### WORK INSTRUCTIONS
Your answer must be a single number: the count of lines in the records below that include the string "post".

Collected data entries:

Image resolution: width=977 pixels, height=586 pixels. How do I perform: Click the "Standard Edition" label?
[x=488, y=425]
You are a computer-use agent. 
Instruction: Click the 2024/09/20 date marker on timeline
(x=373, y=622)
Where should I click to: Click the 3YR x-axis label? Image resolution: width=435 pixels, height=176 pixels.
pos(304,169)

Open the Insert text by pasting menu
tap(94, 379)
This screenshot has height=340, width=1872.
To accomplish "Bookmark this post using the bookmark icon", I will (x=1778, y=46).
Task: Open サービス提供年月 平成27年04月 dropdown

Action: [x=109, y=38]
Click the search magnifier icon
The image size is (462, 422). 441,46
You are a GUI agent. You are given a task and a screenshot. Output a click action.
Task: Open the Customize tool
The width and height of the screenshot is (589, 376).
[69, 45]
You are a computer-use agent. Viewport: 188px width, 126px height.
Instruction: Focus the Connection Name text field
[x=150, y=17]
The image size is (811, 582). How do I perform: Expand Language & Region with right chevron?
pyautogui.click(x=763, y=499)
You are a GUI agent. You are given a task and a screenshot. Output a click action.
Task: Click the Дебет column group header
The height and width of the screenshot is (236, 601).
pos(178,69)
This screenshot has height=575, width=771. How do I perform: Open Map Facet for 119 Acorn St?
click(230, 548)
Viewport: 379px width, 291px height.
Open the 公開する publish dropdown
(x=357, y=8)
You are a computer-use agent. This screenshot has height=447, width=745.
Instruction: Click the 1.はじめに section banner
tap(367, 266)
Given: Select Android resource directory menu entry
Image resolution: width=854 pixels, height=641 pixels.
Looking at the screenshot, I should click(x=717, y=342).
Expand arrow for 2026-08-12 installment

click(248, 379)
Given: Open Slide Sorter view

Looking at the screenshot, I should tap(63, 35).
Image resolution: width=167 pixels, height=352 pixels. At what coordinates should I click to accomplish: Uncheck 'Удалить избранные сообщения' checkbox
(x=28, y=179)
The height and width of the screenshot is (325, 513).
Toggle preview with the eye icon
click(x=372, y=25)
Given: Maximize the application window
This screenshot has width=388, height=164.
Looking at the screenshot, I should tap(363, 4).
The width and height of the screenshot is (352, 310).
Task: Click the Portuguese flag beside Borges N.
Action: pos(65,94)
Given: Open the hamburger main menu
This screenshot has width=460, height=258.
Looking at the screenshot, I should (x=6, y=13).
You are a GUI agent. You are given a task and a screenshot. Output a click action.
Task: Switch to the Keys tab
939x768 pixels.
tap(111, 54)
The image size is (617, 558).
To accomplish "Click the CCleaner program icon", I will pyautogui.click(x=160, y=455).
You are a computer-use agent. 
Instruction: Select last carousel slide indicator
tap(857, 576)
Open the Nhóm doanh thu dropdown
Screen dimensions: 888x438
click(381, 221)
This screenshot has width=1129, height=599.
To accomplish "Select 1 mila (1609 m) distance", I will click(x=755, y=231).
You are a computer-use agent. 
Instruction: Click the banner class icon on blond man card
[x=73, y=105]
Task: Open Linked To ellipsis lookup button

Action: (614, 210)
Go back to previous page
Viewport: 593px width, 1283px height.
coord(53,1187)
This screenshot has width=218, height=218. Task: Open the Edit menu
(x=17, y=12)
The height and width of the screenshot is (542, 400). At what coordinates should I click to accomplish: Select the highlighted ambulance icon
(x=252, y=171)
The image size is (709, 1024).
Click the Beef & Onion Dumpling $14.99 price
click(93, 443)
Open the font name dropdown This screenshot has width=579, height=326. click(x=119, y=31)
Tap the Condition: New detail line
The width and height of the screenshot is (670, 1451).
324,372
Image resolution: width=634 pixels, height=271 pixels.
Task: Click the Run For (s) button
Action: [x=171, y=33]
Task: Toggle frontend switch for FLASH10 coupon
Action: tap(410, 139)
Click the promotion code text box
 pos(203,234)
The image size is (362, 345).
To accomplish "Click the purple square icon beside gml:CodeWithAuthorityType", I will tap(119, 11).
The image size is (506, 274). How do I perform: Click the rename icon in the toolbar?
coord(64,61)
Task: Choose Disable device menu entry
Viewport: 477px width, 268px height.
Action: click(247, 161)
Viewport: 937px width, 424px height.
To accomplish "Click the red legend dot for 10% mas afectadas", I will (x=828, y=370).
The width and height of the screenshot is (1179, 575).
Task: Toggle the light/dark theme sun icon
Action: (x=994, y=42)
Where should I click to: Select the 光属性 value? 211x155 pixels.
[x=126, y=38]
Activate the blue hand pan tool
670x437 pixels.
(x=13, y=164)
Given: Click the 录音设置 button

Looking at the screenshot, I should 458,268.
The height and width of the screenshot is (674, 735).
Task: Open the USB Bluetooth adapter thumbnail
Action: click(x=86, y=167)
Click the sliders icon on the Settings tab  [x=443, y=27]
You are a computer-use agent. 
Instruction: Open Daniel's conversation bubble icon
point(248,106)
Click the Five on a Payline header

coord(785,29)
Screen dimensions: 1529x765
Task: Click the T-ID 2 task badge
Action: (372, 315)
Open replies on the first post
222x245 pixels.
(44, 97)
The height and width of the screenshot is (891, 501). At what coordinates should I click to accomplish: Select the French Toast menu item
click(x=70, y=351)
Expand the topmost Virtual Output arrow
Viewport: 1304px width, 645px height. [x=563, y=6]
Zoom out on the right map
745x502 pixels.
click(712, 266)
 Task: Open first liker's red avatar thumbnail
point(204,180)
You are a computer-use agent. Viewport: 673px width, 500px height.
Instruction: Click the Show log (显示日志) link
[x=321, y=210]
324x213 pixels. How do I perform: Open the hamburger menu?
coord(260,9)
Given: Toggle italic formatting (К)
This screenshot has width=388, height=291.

### EXPECTED OUTPUT
2